Collected data entries
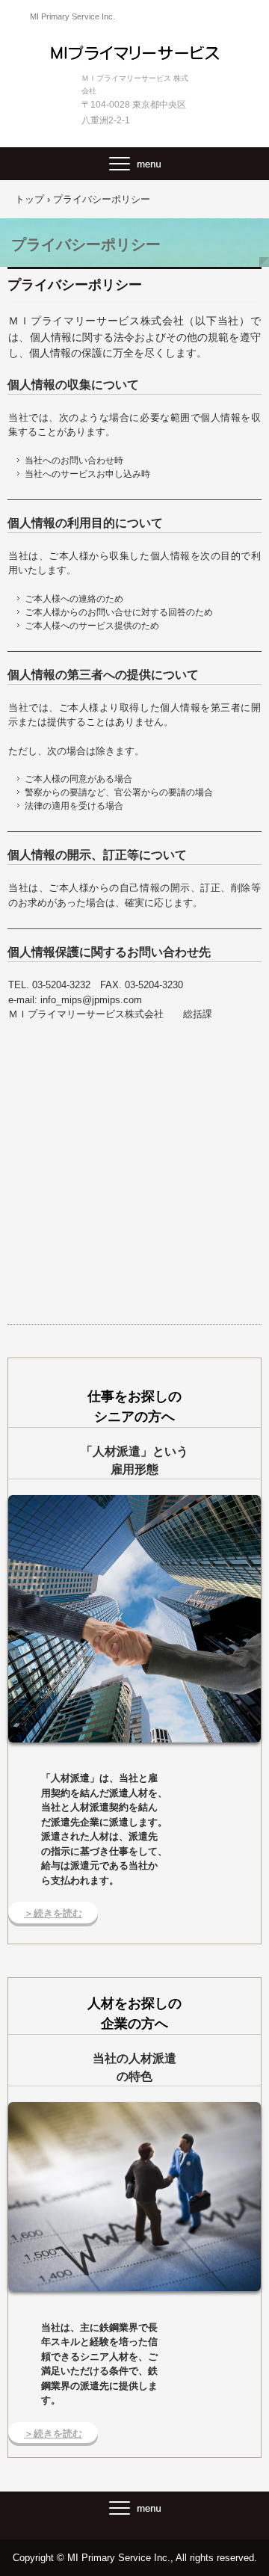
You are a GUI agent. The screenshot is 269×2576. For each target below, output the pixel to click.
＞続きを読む (53, 1913)
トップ (29, 199)
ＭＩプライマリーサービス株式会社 (135, 52)
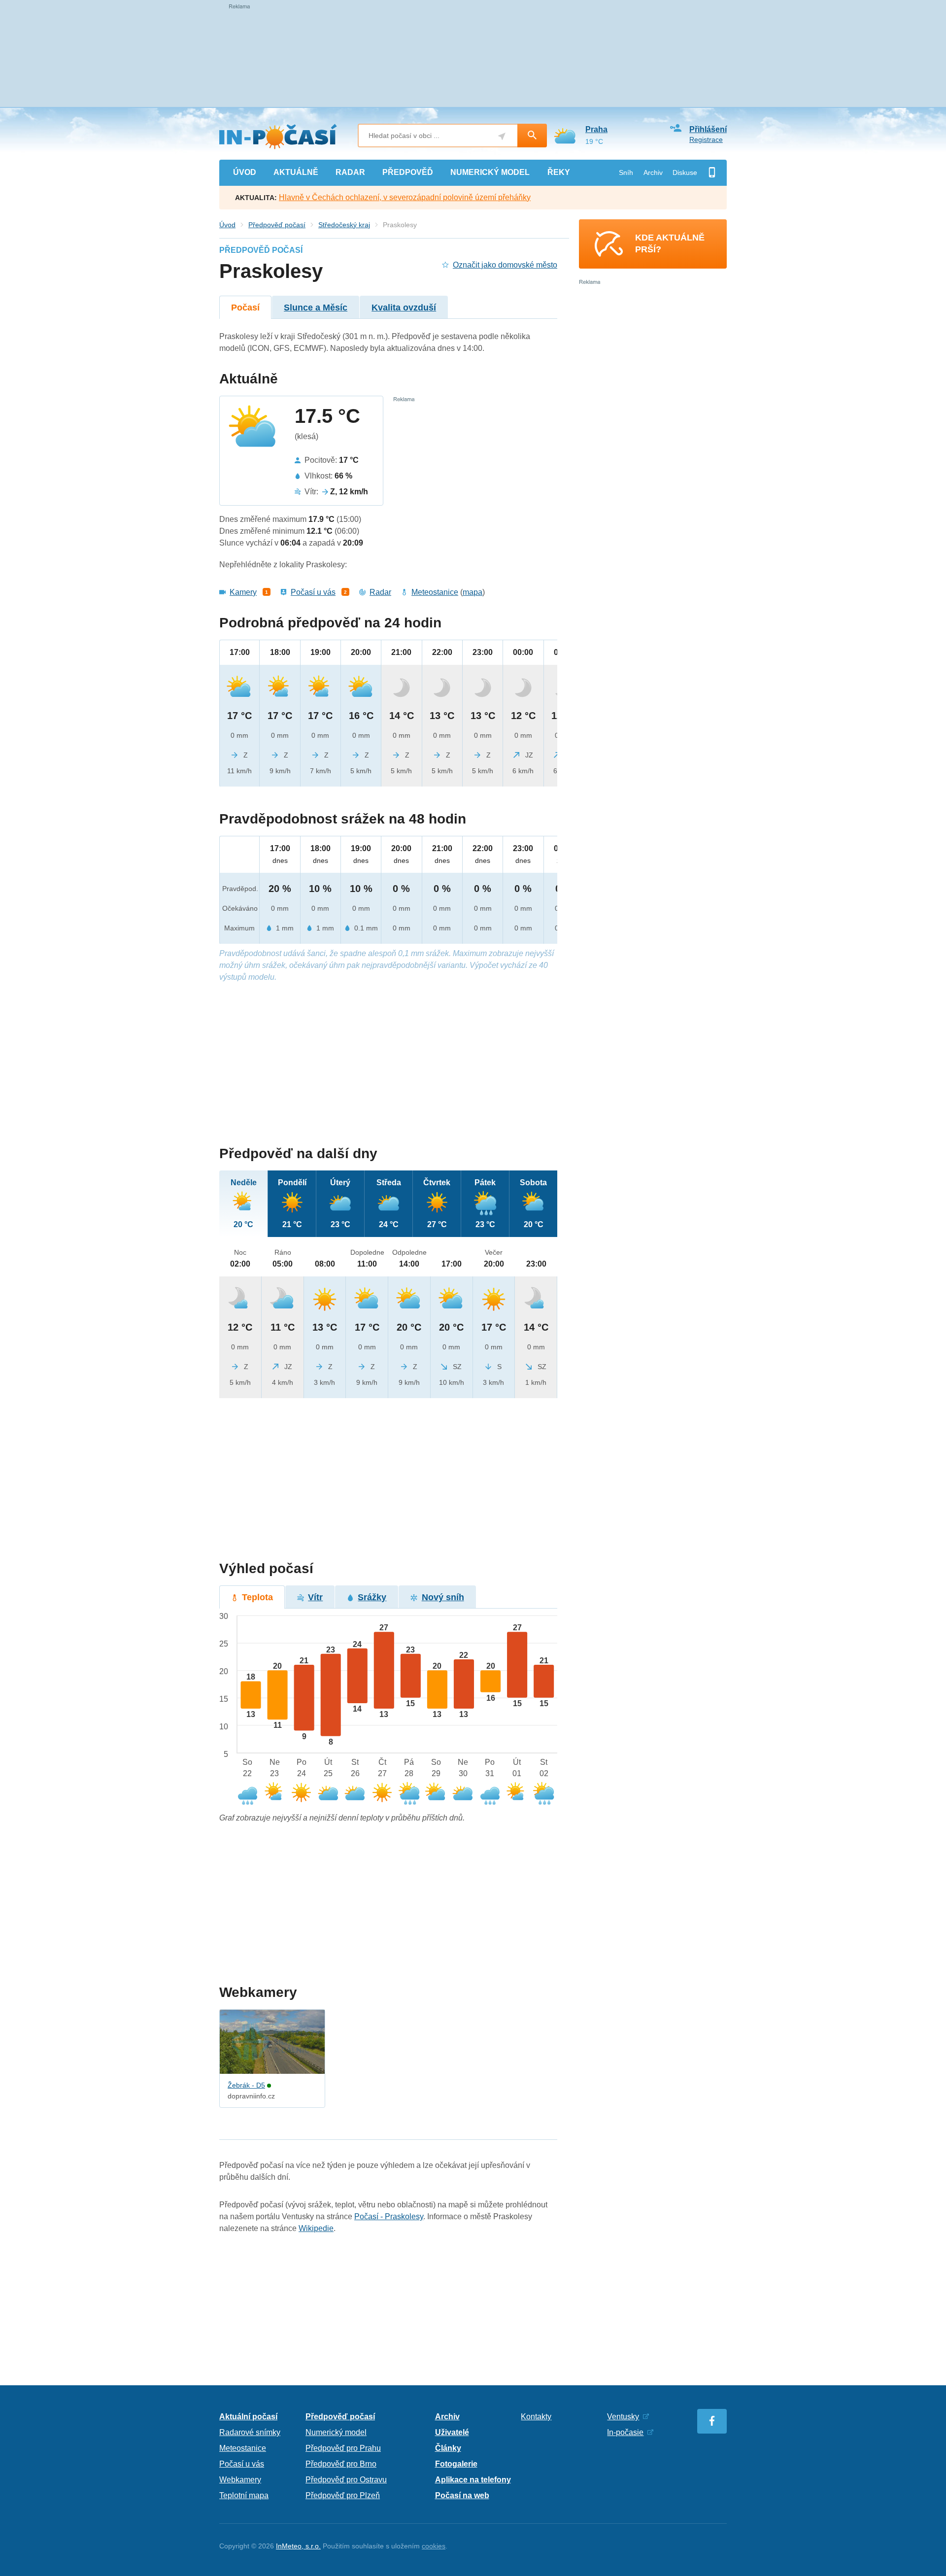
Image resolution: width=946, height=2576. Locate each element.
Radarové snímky (249, 2432)
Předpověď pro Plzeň (342, 2495)
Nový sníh (443, 1597)
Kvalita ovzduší (404, 307)
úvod (244, 172)
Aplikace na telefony (473, 2479)
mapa (472, 592)
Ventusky (623, 2416)
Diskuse (685, 172)
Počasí (245, 307)
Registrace (706, 139)
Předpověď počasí (276, 225)
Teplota (257, 1597)
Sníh (626, 172)
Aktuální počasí (248, 2416)
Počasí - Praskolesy (388, 2216)
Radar (380, 592)
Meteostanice (434, 592)
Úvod (227, 225)
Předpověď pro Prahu (343, 2448)
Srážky (372, 1597)
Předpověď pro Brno (340, 2464)
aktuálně (295, 172)
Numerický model (336, 2432)
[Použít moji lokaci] (501, 136)
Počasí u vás (313, 592)
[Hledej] (532, 135)
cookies (433, 2546)
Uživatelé (452, 2432)
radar (350, 172)
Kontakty (536, 2416)
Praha (596, 129)
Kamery (243, 592)
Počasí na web (462, 2495)
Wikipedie (316, 2228)
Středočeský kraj (344, 225)
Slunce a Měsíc (315, 307)
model (490, 172)
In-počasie (625, 2432)
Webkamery (240, 2479)
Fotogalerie (456, 2464)
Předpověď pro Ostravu (346, 2479)
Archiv (653, 172)
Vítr (315, 1597)
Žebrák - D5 (246, 2085)
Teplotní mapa (244, 2495)
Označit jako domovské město (505, 265)
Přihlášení (708, 129)
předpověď (407, 172)
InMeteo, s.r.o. (298, 2546)
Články (448, 2448)
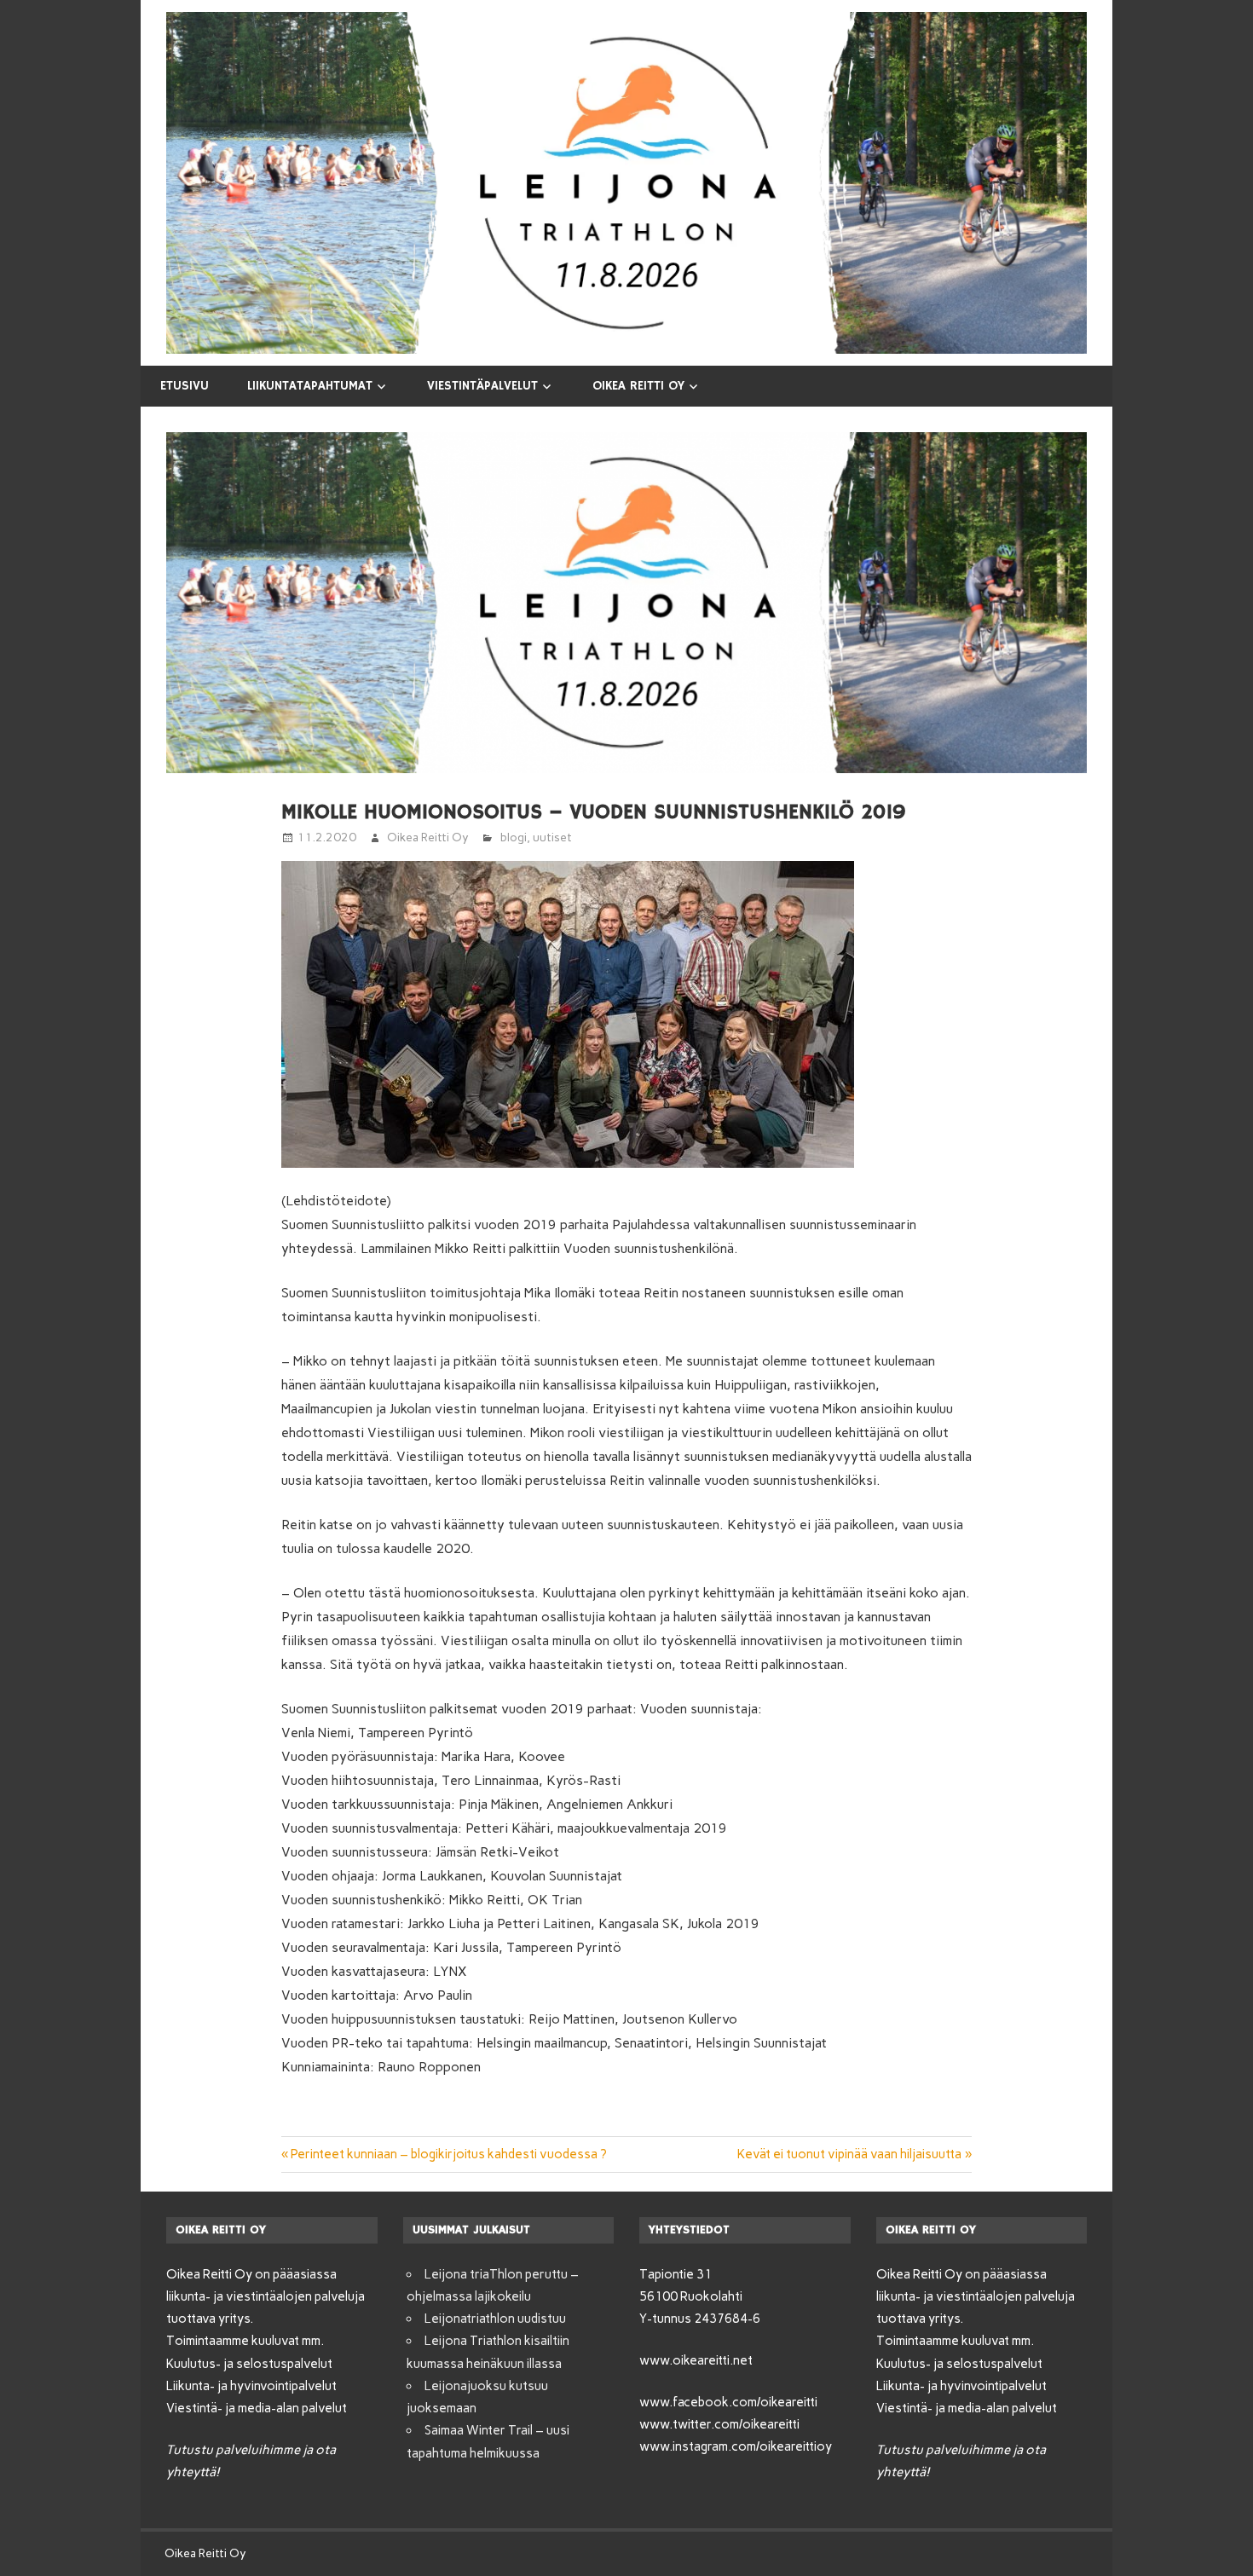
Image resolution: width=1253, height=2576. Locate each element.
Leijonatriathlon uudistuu (495, 2318)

§ **WHAT THE EXERCISE ASKS**:
Identify each line in the records above that contains the word "element", and copy it out in full.

§ **RESPONSE**:
Image resolution: width=946, height=2576. Locate each element.
Image resolution: width=1253, height=2576. Locate each element.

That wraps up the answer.